Records contained in a dataset:
________
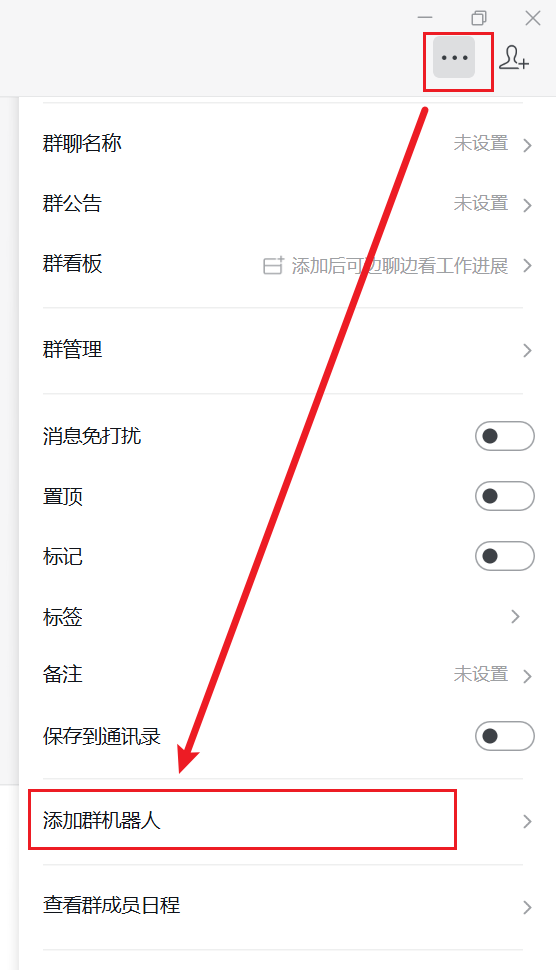
Task: Click the 群看板 label
Action: tap(72, 264)
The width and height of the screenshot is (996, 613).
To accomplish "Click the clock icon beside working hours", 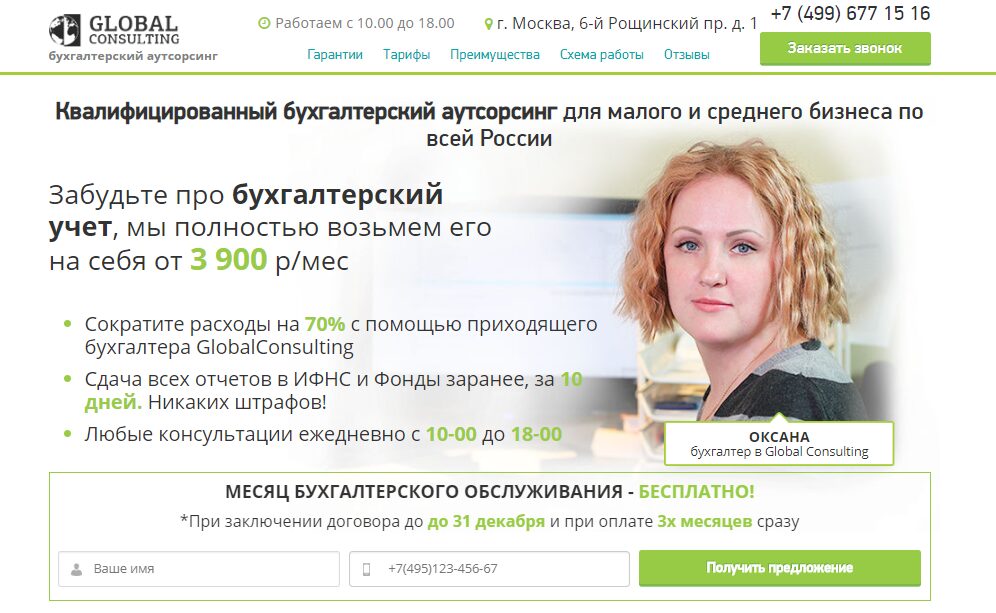I will coord(264,24).
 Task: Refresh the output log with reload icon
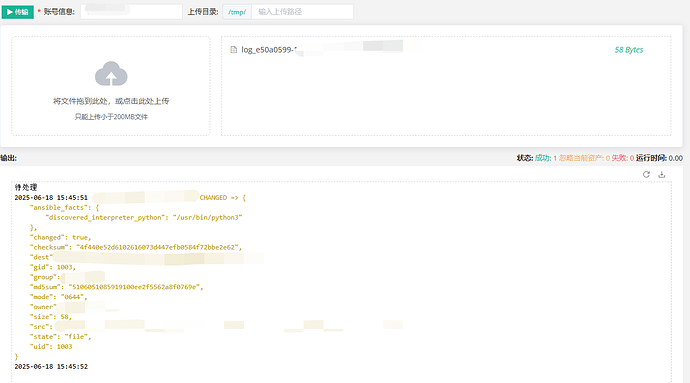pyautogui.click(x=646, y=174)
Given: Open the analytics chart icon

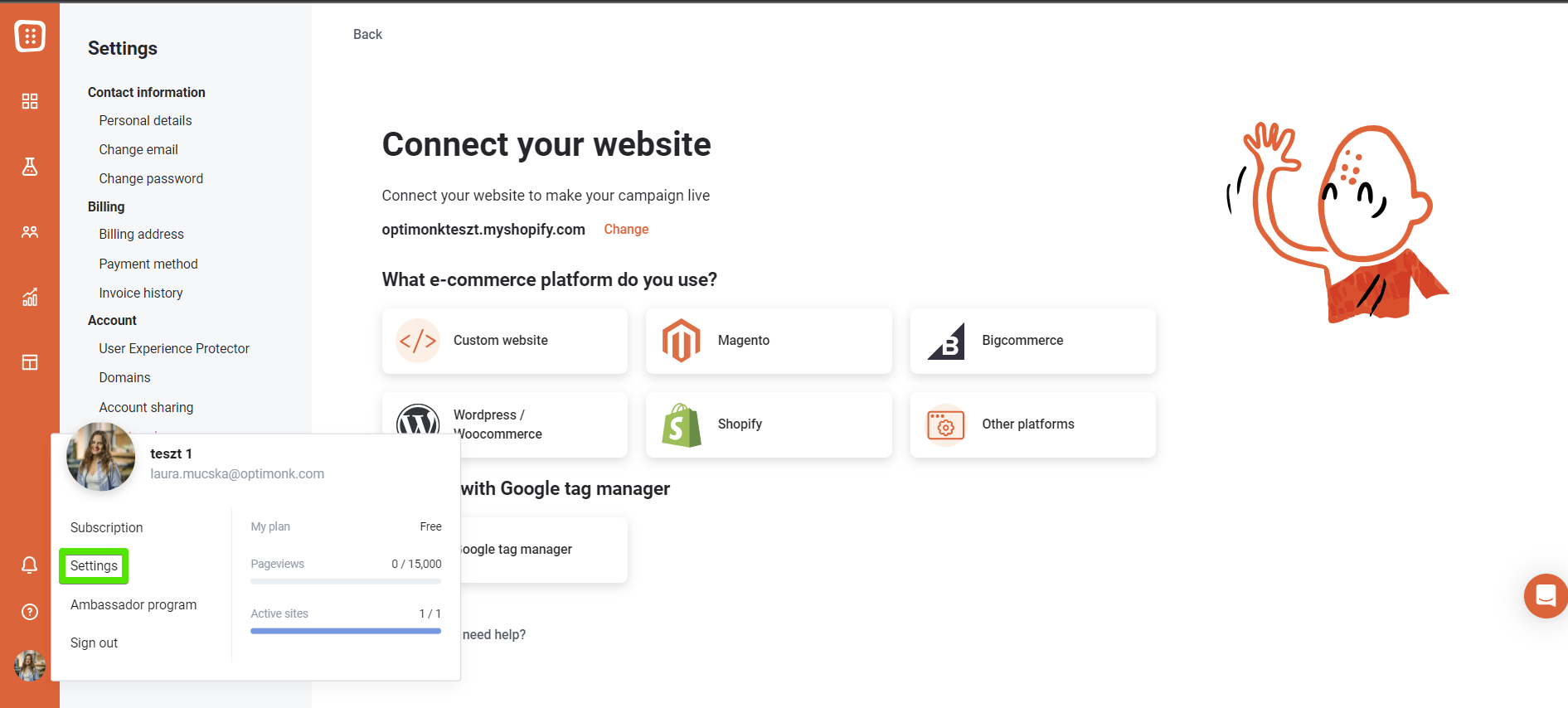Looking at the screenshot, I should click(30, 297).
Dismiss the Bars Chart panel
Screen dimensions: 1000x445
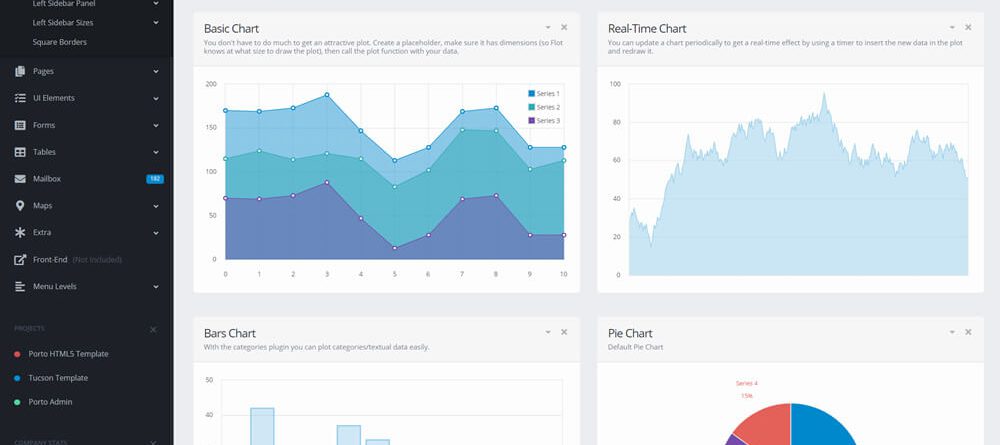pos(564,331)
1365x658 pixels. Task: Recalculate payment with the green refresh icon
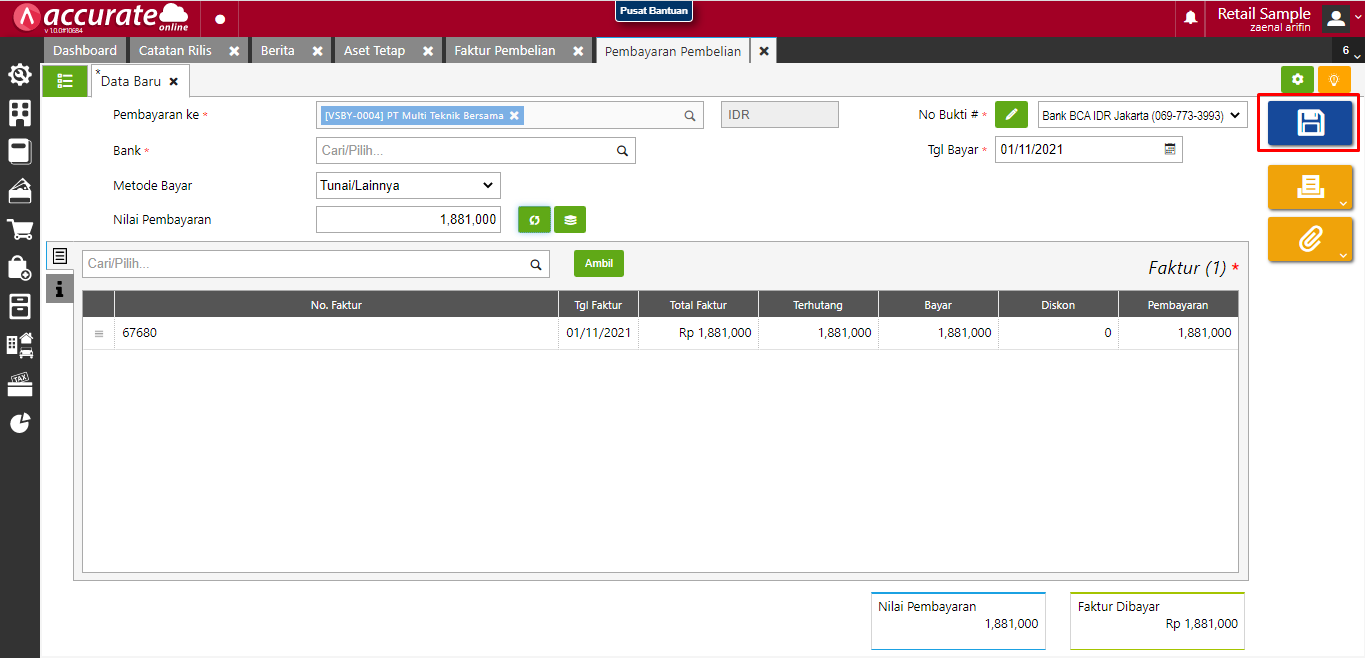point(534,219)

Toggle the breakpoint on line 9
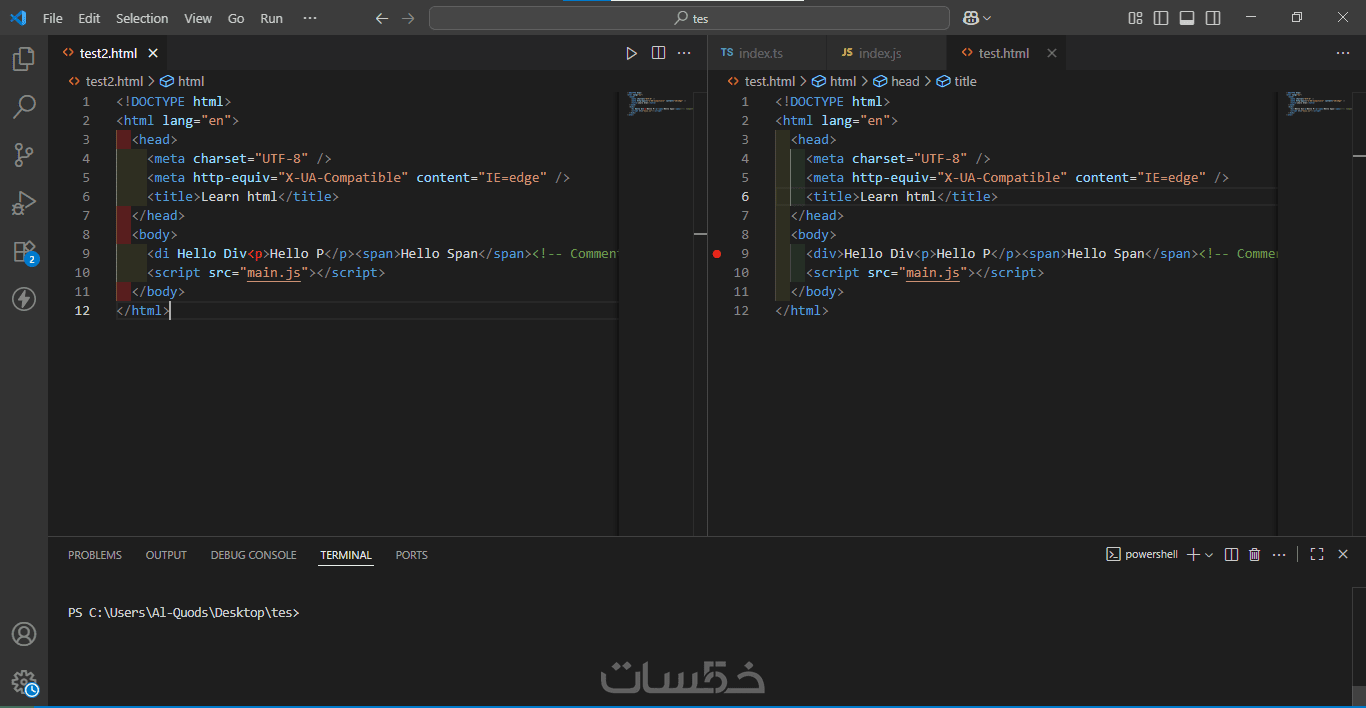pyautogui.click(x=716, y=254)
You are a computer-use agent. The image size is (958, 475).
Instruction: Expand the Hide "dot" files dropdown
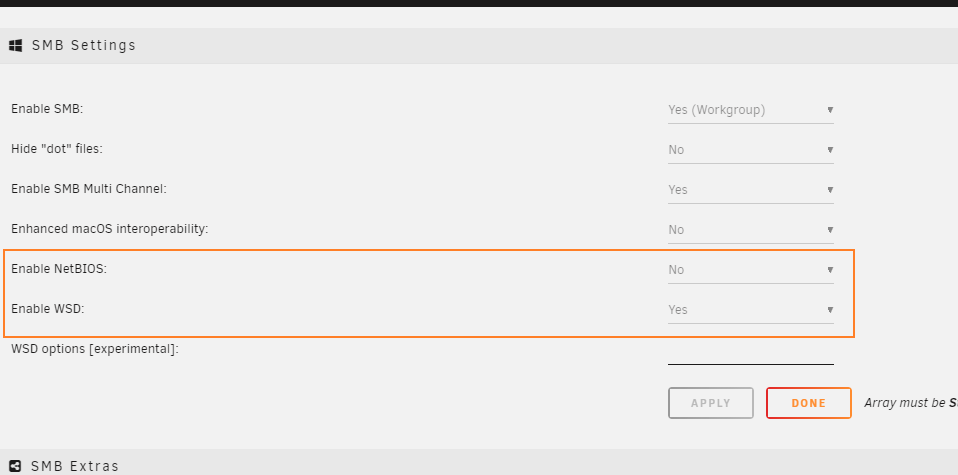750,150
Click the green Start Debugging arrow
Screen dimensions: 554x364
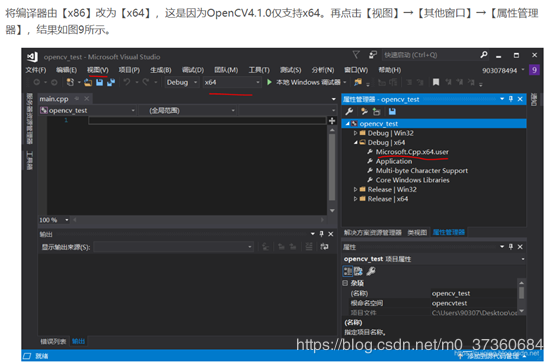tap(269, 82)
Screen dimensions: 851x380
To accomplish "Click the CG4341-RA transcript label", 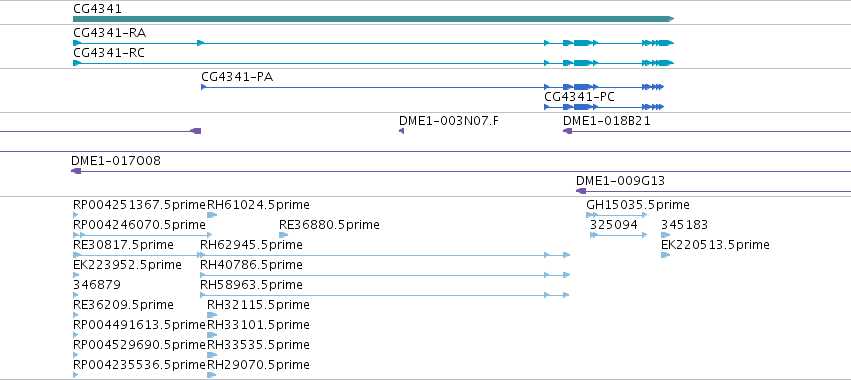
________
# Work required:
Please repeat the lines above from the line containing "Screen dimensions: 554x364" through the final line, both included, exactly as they stand and without pictures.

# Answer box:
Screen dimensions: 554x364
tap(269, 82)
Screen dimensions: 851x380
To accomplish "Click the CG4341-RA transcript label", 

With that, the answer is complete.